WORK TO BE COMPLETED – Output every record verbatim, and omit each picture.

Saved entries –
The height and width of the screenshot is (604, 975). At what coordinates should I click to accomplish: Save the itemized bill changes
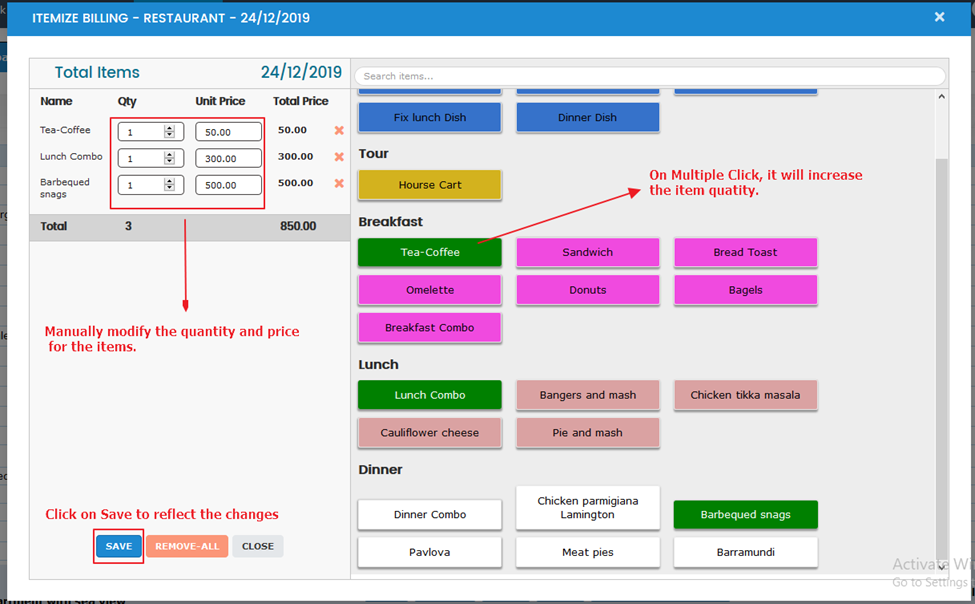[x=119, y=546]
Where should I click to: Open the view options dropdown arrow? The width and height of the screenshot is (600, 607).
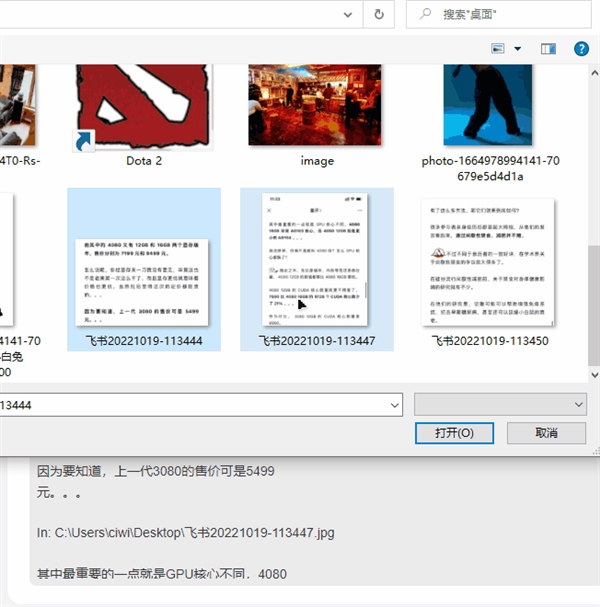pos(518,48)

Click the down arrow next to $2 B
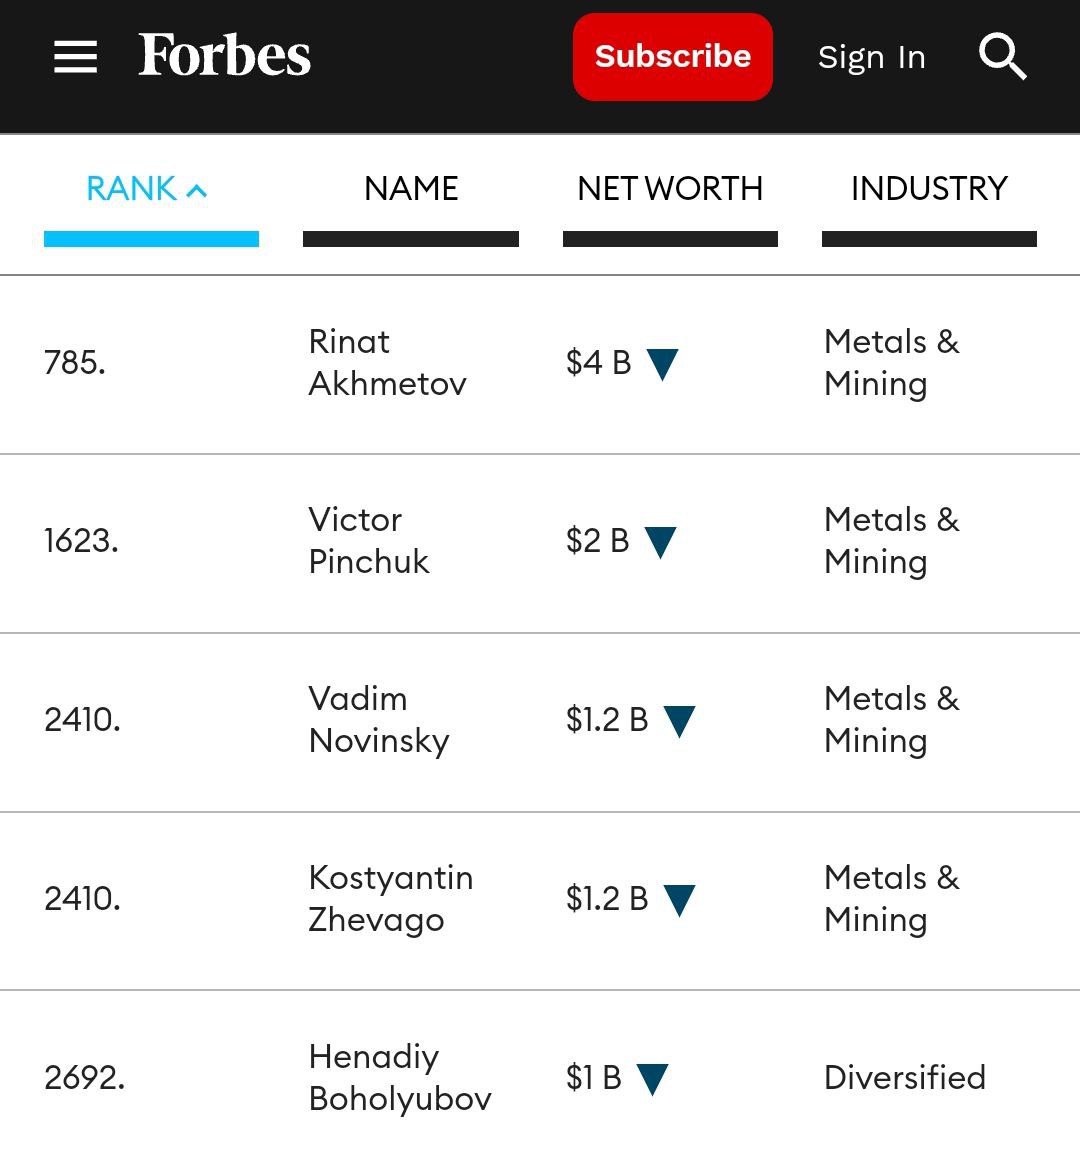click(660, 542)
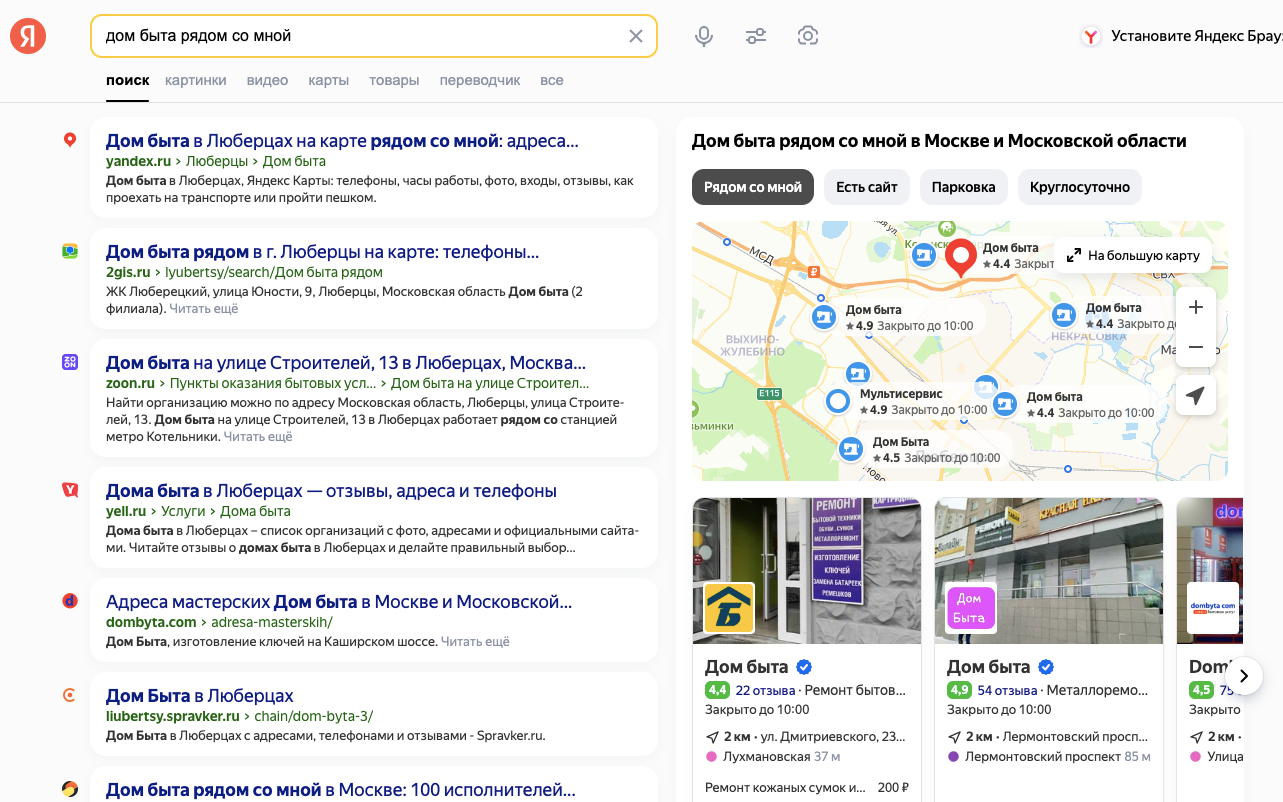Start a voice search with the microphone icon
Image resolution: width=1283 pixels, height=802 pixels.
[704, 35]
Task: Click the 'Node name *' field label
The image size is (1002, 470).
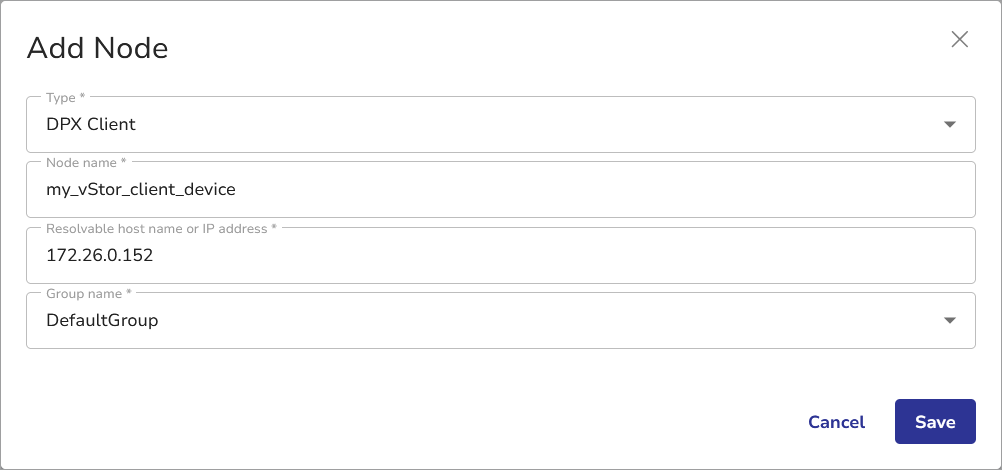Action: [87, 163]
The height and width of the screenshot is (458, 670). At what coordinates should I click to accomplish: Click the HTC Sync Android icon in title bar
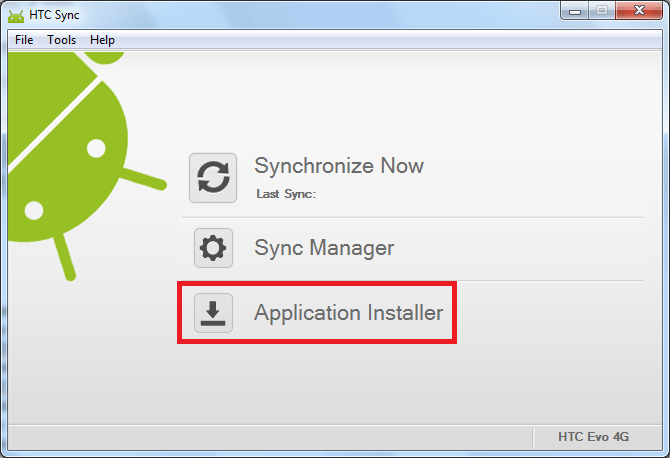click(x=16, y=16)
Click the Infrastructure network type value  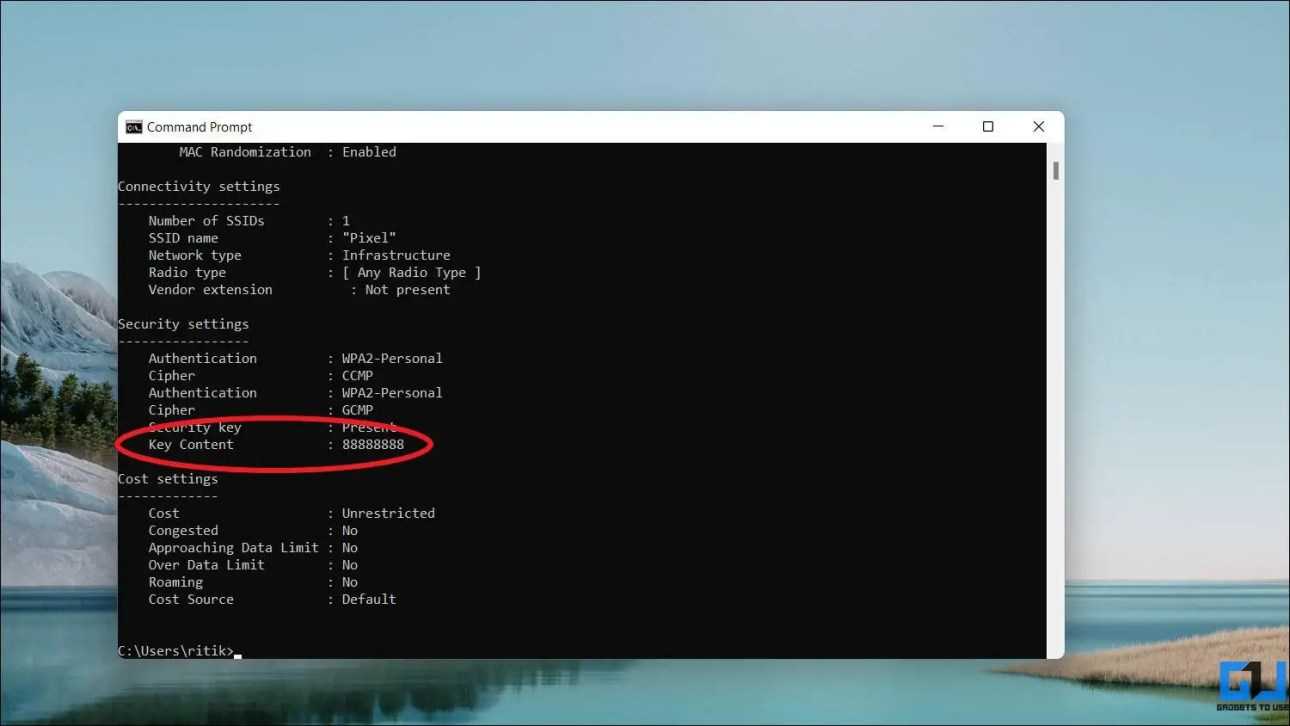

TASK RESULT –
The height and width of the screenshot is (604, 975). At what coordinates should I click to accomplish: Save the itemized bill changes
[x=119, y=546]
Where should I click to: Open the view options dropdown arrow? The width and height of the screenshot is (600, 607).
pos(518,48)

Click the down arrow next to $2 B
click(660, 542)
Start a voice search with the microphone icon
Image resolution: width=1283 pixels, height=802 pixels.
[704, 35]
Task: Click the 'Node name *' field label
The image size is (1002, 470).
Action: [87, 163]
The height and width of the screenshot is (458, 670). At what coordinates should I click to accomplish: Click the HTC Sync Android icon in title bar
click(x=16, y=16)
Click the Infrastructure network type value  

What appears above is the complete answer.